Agatha Christie’s Death on the Nile
His Majesty’s Theatre, Aberdeen, 17-21 February; Theatre Royal, Glasgow, 24-28 February; Festival Theatre, 24-28 March.
There have been multiple adaptations of Agatha Christie’s 1937 novel prior to Ken Ludwig’s newish stage version, As fans will know, the story sees Belgian detective Hercule Poirot embark on a holiday cruise, only to find himself in a mire of skulduggery amongst a rogues gallery of Christie’s grotesques. Christiephiles will already be aware that the novelist’s own stage version first appeared at Dundee Rep in 1944 under the title, Hidden Horizon, prior to a West End run as Murder on the Nile before finally settling for its best known title on Broadway.
Waiting for Godot
Citizens Theatre, Glasgow, 20 February-14 March.
Samuel Beckett’s twentieth century classic is brought to life by Matthew Kelly and George Costigan in the Citz’s new main stage production. Beckett’s darkly comic piece of existential vaudeville has long attracted major actors to playing his double act, and Kelly and Costigan’s longstanding friendship and working relationship going back half a century should be a boon to this co-production between the Citz, Liverpool’s Everyman Theatre and Bolton Octagon.
Someone’s Knockin’ at the Door
Oran Mor, Glasgow, 23-28 February, then tours in March.
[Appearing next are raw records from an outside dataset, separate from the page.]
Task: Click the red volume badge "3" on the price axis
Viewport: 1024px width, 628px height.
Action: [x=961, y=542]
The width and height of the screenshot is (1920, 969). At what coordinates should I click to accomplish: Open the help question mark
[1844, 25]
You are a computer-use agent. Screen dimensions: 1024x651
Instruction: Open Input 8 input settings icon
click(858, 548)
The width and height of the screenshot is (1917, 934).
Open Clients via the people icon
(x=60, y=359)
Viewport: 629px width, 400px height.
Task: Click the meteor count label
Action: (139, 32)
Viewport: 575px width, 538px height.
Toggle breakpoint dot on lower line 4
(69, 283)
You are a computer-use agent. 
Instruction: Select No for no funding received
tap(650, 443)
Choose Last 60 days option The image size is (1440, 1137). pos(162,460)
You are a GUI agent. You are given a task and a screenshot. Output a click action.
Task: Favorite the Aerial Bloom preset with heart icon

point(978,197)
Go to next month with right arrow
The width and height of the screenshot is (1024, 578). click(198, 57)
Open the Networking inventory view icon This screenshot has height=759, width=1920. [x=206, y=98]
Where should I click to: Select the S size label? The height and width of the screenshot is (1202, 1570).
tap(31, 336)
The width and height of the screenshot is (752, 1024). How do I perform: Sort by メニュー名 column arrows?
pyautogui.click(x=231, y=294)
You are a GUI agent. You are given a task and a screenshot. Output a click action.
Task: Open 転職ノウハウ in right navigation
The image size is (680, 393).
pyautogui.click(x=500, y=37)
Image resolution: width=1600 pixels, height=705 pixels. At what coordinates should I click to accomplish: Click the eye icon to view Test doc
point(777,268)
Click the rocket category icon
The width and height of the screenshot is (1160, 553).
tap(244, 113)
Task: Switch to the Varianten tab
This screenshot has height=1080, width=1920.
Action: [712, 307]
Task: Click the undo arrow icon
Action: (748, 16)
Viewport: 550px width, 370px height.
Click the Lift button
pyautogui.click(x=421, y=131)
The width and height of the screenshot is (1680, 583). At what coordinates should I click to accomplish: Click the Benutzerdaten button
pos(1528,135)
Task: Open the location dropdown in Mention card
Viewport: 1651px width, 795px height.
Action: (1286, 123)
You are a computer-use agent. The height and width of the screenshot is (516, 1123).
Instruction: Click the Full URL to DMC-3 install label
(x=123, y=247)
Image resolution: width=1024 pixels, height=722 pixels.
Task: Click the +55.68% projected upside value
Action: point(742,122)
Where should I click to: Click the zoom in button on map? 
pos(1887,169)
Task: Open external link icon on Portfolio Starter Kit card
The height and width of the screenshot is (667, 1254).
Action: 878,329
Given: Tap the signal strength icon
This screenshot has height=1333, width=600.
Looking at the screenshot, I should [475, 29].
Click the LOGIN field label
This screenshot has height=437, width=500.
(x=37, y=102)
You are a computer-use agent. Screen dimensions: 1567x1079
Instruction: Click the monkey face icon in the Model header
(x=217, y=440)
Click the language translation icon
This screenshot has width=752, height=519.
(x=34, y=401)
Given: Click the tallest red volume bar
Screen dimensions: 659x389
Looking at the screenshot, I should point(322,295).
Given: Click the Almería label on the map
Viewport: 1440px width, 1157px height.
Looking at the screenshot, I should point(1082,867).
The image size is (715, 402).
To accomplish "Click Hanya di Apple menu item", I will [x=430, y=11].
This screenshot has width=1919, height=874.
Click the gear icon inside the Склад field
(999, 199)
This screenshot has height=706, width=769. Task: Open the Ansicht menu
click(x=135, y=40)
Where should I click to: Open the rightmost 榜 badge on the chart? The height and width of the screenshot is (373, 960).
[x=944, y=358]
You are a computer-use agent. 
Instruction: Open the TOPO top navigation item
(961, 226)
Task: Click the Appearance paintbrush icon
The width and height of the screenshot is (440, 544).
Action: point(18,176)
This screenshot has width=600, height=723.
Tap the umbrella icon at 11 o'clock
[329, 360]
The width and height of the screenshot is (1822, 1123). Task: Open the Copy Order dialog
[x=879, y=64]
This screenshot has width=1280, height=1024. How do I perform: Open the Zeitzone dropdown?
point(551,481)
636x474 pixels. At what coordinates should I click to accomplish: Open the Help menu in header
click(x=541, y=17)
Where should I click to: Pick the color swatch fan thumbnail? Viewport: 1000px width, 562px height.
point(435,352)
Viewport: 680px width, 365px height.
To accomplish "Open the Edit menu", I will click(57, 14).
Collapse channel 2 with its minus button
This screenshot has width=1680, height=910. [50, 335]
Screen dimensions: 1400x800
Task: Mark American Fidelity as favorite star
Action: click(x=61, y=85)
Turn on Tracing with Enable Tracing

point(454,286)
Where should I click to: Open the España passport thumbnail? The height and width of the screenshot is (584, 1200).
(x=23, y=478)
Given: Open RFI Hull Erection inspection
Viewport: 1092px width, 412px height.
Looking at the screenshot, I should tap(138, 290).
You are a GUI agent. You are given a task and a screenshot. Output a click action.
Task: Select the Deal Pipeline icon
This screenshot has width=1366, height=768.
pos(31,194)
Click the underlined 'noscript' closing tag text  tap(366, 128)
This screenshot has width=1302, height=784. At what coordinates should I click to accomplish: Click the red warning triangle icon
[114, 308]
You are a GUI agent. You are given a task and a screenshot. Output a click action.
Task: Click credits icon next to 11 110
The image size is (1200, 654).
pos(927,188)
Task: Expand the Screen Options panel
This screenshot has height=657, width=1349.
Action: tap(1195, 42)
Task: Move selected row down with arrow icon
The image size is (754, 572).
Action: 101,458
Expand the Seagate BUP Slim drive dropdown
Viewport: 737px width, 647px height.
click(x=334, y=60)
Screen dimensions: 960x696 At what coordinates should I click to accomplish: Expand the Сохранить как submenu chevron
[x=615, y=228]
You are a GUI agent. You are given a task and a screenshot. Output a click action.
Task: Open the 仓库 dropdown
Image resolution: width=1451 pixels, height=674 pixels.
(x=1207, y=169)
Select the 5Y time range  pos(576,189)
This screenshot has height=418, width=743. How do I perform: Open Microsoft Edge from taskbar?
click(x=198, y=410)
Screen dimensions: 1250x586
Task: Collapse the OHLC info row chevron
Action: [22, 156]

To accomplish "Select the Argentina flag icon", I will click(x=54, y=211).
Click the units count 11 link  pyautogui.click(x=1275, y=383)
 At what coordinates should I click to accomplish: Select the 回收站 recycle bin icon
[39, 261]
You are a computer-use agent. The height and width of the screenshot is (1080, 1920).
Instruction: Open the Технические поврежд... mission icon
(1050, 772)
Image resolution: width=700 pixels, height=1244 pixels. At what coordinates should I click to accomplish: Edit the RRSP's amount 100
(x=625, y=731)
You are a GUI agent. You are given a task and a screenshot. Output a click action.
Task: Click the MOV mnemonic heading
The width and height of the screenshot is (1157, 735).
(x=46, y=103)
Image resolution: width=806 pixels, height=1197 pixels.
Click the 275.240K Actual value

Glasgow’s lunchtime theatre institution, A Play, a Pie and a Pint, returns with a season of eighteen plays opened by Milly Sweeney’s new piece in which a couple played by Jonathan Watson and Maureen Carr look back at the time in the 1970s when they went to the Mull of Kintyre in search of Paul McCartney’s house. Do they find him, and if so, does he let them in? Find out in Glasgow, or else when Sally Reid’s production tours to Edinburgh, Aberdeen and Pitlochry in March.
One Day: The Musical
Royal Lyceum Theatre, Edinburgh, 27 February-19 April.
David Nicholls’ 2009 novel charting the lives and times of two Edinburgh University graduates after they meet on St. Swithin’s Day 1988 has already been adapted into Lone Sherfig’s 2011 film and a Netflix series a decade later. David Greig’s brand new stage musical brings Nicholls’ story back home with a songbook by Nashville singer-songwriting duo Abner and Amanda Ramirez, who for the last two decades have released records under the name Johnnyswim. The demand for this co-production with the Melting Pot company has already seen an extra two weeks added to its run. Book early, as they say.
Medea
Macrobert Arts Centre, Stirling, 27 February; Byre Theatre, St Andrews, 28 February, then on tour throughout March and April.
Bard in the Botanics comes out to play early this year, moving indoors for a 25thanniversary revival of one of the best non-Shakespeare shows the company has ever done. Kathy McKean’s new version of Euripides’ Greek revenge tragedy sees Nicole Cooper return in the title role of Gordon Barr’s Critics Awards for Theatre in Scotland winning production for an extensive tour of one of the most thrilling shows around.